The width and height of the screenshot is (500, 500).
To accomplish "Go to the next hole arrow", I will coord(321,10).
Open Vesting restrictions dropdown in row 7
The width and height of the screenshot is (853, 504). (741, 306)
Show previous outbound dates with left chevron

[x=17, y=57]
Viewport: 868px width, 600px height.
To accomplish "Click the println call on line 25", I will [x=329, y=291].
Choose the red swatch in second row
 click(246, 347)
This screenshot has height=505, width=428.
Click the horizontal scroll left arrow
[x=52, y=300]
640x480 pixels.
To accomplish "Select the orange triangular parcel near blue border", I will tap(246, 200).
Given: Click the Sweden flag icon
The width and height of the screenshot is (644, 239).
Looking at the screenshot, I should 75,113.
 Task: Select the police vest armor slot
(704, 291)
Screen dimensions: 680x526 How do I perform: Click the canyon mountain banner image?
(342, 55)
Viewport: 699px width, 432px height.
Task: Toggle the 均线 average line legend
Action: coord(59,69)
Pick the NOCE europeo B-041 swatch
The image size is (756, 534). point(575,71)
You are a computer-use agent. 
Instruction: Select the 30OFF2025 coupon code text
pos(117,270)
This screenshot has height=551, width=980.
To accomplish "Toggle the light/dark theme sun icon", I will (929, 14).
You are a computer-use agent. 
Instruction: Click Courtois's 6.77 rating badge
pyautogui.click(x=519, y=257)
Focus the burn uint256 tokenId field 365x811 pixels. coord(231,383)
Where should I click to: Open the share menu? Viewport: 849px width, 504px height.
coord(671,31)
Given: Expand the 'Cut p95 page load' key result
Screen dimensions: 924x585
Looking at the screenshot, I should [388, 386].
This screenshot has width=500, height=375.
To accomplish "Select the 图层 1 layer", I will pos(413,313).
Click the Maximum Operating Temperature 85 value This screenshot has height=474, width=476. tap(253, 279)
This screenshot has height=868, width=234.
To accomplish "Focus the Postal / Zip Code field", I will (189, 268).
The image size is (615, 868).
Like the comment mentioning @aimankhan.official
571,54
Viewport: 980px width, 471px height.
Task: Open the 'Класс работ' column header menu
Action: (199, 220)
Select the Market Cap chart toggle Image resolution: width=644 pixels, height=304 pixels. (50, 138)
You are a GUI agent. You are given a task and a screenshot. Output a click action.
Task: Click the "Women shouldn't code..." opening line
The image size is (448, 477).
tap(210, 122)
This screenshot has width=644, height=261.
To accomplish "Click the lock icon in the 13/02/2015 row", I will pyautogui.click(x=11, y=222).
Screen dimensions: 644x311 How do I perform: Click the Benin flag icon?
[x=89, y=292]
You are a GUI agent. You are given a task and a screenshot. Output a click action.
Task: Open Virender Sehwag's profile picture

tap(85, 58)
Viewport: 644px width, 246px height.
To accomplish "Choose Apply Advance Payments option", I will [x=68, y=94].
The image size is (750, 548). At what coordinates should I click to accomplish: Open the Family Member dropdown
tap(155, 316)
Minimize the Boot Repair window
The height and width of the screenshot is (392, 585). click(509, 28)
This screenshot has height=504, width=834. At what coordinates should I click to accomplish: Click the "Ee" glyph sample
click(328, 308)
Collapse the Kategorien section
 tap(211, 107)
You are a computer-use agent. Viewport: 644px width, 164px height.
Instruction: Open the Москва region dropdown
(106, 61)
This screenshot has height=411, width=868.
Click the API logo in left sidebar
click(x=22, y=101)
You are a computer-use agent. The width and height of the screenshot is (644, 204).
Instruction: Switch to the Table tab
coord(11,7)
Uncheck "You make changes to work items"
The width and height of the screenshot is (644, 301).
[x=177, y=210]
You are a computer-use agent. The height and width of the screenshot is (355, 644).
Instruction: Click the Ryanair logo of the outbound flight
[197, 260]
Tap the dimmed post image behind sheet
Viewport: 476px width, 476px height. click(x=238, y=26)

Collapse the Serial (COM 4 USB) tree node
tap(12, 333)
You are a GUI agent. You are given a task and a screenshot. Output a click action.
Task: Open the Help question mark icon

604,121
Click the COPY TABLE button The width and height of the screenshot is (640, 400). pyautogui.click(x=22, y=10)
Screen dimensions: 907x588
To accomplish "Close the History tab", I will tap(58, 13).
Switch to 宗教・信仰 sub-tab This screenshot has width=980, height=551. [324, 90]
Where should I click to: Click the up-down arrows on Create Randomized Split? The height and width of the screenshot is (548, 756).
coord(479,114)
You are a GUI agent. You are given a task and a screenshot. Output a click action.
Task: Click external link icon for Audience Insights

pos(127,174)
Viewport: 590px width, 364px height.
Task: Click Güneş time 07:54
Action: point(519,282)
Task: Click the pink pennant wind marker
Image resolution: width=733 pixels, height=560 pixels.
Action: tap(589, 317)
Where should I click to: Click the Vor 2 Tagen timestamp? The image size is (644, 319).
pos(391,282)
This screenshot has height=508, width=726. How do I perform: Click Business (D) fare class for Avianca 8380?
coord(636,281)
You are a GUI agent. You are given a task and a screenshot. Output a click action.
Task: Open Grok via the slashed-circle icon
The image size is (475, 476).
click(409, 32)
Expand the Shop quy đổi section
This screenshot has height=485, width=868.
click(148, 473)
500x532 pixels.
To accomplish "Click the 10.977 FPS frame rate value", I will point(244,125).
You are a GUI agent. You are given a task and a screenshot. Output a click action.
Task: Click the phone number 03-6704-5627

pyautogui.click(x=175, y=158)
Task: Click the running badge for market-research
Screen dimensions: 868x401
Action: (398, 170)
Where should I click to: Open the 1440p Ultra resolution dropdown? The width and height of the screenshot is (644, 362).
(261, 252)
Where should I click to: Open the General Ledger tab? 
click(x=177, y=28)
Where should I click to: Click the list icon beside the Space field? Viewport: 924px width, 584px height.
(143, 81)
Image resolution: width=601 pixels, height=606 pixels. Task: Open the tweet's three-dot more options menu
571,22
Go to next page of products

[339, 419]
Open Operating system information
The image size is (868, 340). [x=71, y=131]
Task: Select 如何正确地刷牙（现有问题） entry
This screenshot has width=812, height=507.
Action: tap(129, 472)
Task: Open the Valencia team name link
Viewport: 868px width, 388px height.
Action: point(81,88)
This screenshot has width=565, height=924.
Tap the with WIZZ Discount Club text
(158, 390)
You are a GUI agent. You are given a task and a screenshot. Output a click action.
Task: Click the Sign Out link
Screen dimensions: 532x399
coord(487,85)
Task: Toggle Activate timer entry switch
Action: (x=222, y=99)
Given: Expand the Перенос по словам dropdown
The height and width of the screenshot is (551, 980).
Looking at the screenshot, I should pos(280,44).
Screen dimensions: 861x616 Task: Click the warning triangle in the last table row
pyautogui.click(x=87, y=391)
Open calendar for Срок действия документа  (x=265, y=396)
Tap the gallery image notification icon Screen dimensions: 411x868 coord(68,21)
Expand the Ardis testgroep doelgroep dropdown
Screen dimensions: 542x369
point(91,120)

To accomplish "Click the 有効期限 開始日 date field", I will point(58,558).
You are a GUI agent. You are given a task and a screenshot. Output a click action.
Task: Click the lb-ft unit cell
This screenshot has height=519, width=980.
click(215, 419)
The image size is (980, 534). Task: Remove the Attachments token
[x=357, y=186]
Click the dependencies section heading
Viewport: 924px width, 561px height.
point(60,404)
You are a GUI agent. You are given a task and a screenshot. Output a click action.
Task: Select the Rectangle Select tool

** Exercise prompt **
If a line in the data above holds the string "will", copy it.

** Output of the task **
To accomplish "Go to the next hole arrow", I will coord(321,10).
To accomplish "Click the println call on line 25", I will [x=329, y=291].
To accomplish "Select the orange triangular parcel near blue border", I will tap(246, 200).
To accomplish "Toggle the light/dark theme sun icon", I will (929, 14).
To accomplish "Select the 图层 1 layer", I will pos(413,313).
To accomplish "Focus the Postal / Zip Code field", I will (189, 268).
To accomplish "Click the lock icon in the 13/02/2015 row", I will pyautogui.click(x=11, y=222).
To accomplish "Choose Apply Advance Payments option", I will [x=68, y=94].
To accomplish "Close the History tab", I will tap(58, 13).
To accomplish "Click the 10.977 FPS frame rate value", I will point(244,125).
To accomplish "Click the 有効期限 開始日 date field", I will point(58,558).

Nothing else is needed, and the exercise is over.